→ **Your instructions**: Set down again, word for word, the lines of the data from the one containing "You are a GUI" through the end of the data, with both ends included. Leave the pictures out of your copy.

→ **Extracted material**:
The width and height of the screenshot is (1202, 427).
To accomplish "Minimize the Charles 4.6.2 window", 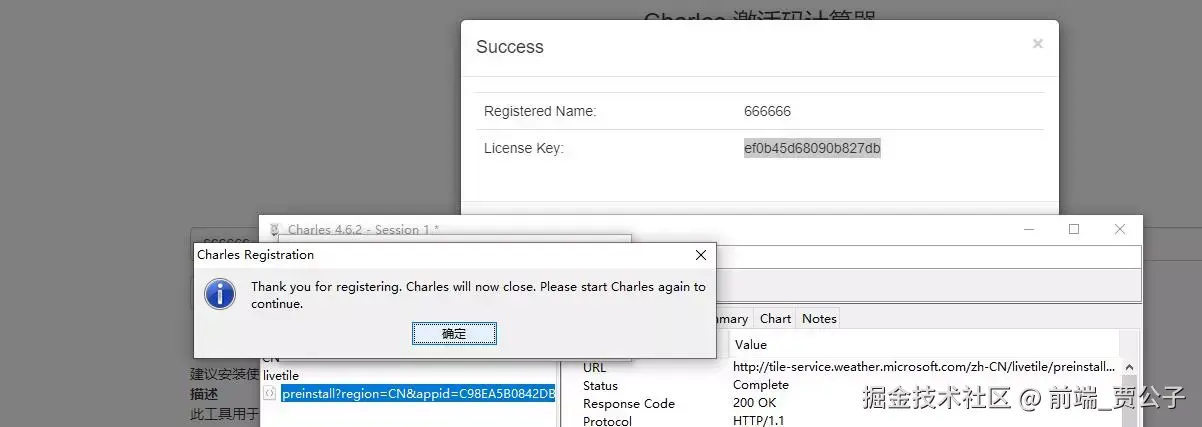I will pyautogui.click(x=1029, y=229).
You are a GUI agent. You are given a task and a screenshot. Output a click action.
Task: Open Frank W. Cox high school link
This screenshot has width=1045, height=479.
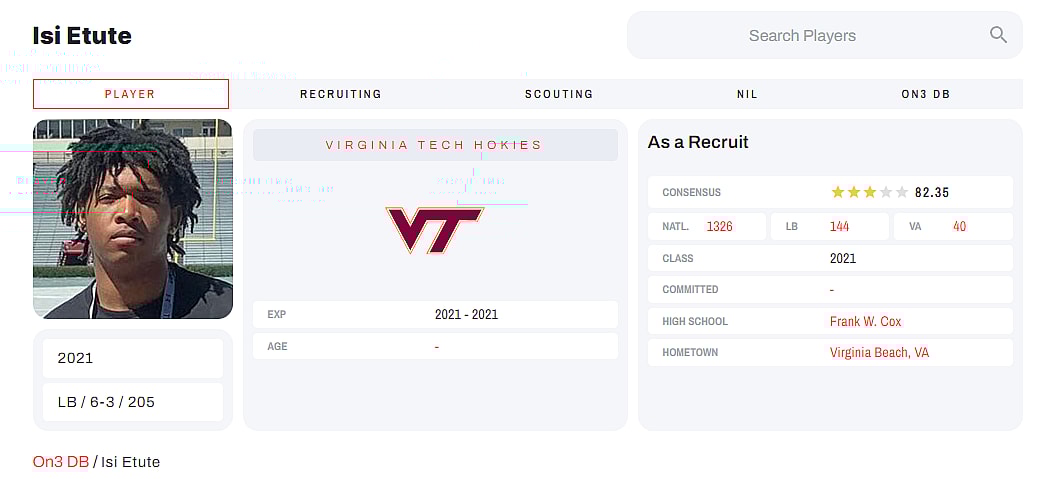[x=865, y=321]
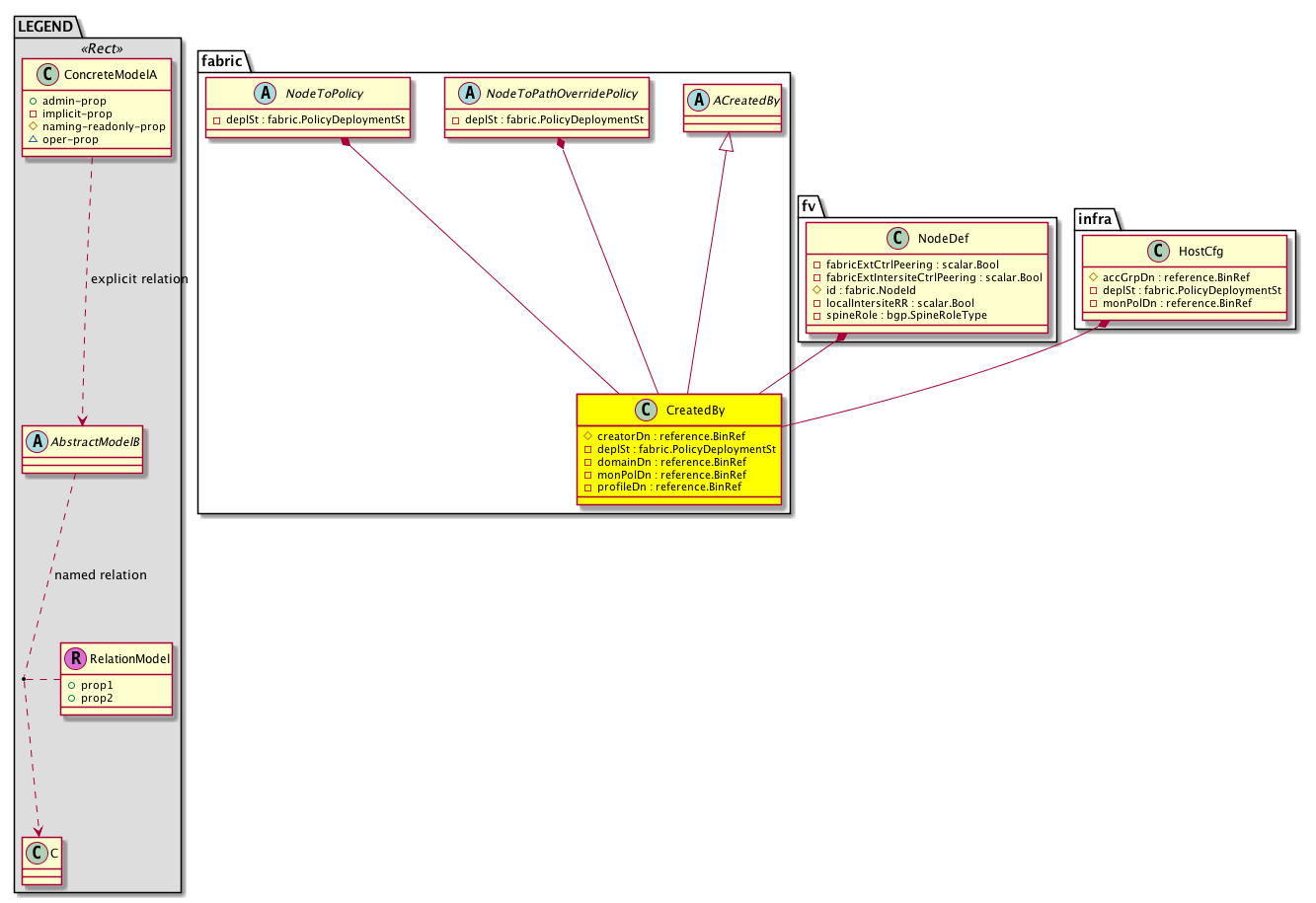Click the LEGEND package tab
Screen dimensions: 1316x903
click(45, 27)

→ **Correct answer**:
You are a GUI agent. You are given a task and a screenshot. Output a click action.
Task: Open Frank W. Cox high school link
This screenshot has width=1045, height=479.
[x=865, y=321]
Click the LEGEND package tab
Screen dimensions: 1316x903
click(45, 27)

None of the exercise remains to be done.